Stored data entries

= = = = =

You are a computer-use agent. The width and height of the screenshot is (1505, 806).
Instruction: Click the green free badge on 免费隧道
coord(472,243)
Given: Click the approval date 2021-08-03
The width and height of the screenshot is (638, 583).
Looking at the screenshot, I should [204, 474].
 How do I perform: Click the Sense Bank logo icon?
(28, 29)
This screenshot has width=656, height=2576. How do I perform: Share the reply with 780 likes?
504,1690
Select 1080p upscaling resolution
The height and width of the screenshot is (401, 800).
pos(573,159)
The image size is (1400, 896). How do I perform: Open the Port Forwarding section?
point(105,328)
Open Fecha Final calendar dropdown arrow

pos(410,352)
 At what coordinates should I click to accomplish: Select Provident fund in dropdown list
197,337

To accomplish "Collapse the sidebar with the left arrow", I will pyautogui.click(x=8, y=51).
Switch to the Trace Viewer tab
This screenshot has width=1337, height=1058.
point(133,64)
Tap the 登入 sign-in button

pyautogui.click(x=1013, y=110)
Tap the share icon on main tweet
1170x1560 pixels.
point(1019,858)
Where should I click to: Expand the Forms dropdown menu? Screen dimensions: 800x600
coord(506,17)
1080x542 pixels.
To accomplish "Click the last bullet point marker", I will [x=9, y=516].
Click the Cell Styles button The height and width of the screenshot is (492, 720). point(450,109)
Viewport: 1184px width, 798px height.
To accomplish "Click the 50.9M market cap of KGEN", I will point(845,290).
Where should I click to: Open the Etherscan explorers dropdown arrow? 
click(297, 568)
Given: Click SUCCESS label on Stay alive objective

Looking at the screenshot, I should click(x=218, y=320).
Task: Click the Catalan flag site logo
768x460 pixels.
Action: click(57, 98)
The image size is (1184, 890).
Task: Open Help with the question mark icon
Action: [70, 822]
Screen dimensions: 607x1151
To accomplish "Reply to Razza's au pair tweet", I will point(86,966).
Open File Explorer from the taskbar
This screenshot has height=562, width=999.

= = = = =

• **What to do**
What lines above hold the word "tweet"? List them all.

• **Written solution**
Tap the share icon on main tweet
To accomplish "Reply to Razza's au pair tweet", I will point(86,966).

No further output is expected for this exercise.